Baby Boomers like me associate National Geographic with musty stacks of magazines our parents carefully collected, plus the occasional Jacques Cousteau special.

But that image is badly outdated, according to Paul Levine, senior vice president, Interactive Platforms Group for National Geographic.

Today's National Geographic Society is a publishing empire with worldwide reach, deeply engaged in online and interactive media including map software, games and videos, plus wallpapers, ringtones, and content specifically developed for mobile devices. Not to mention movies, including some of the latest 3-D technology, and television. Oh, and magazines.

BNET Analyst Jim Henry interviewed Levine earlier today, Jan. 6, at the Consumer Electronics Show in Las Vegas. Levine was checking out what's new at CES and also talking to high-tech partners and would-be partners. Here are edited excerpts:

BNET: If ever there was a publication I would have thought of as "So Last-Century" it would be National Geographic. As the head of the Interactive Platforms Group this sort of thing must drive you crazy, but I was surprised to learn National Geographic even had an Interactive Platforms Group.
Paul Levine: There really is a lot. There are millions of cars with GPS in them.
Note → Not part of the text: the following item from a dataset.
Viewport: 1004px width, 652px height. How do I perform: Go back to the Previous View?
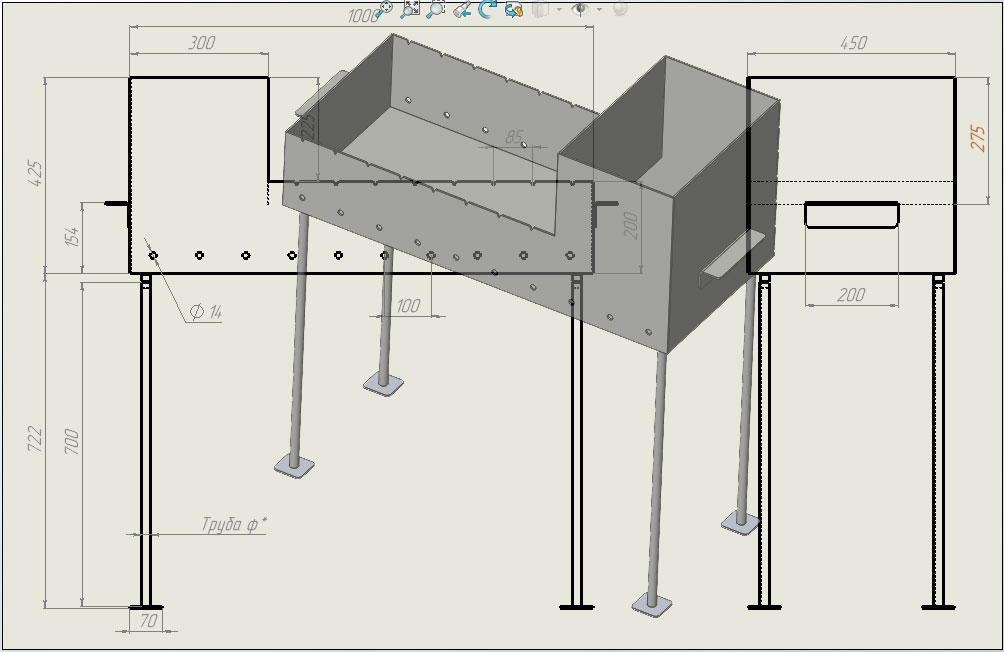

There's an opportunity. We have more than a dozen media touchpoints, and they're all integrated. National Geographic reaches 33 countries. National Geographic Traveler reaches 14. National Geographic Kids is No. 1 in its category in the United States. NG Kids is so successful we're rolling out a magazine for even littler kids, too. Print's not dead, at least not for us. But besides publishing we also have the National Geographic Channel and National Geographic Television, which are not the same thing. NG Online is expanding. It gets 14, 15 million unique visitors ... Most people are aware of different pieces, but they don't know all that about us.
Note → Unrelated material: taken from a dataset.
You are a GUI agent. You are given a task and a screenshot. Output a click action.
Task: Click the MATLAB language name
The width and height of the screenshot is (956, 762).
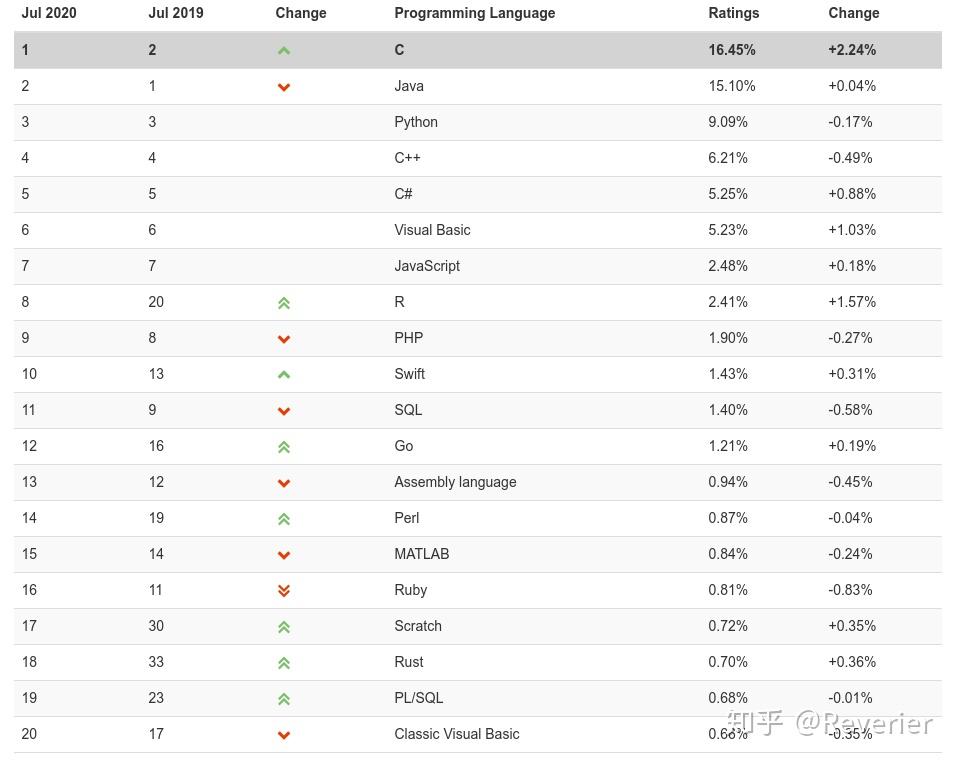[x=421, y=554]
BNET: Out of all those, is there one medium that stands out as the fastest-growing, or the one where the resources you're devoting to it are growing the fastest, or that's the newest out there?
PL: It's really difficult to answer you because it's this multi-channel platform for everything we do. We tell great stories. We leverage all that talent, all those assets, based on the platform and on what audience we're trying to reach. We have more than 500,000 friends on Facebook.

BNET: I understand that part of your responsibility is to promote "how National Geographic extends its global mission." With so much change and so many different media and different audiences, hasn't the mission changed, or at least evolved?
PL: Inspiring people to care about the planet is our mission. Even though we do so many things, we don't try to be all things to all people. We can't; we'd fail. We're also not that large. But everything we do is based on these core things where we really are the 800-pound gorilla, like the great photography, the color, the stories, the accuracy, the authenticity.

BNET: What's the nature of National Geographic games? That's another idea that strikes me as at-odds with my image of the magazine.
PL: What everybody seems to forget about is that of all the millions and millions of people playing games, the vast majority are rated "E" for Everybody. They are family-friendly games. They are not Grand Theft Auto, or a shooting game like Halo. as much as I like to play those. ... You are never going to see "National Geographic Poachers."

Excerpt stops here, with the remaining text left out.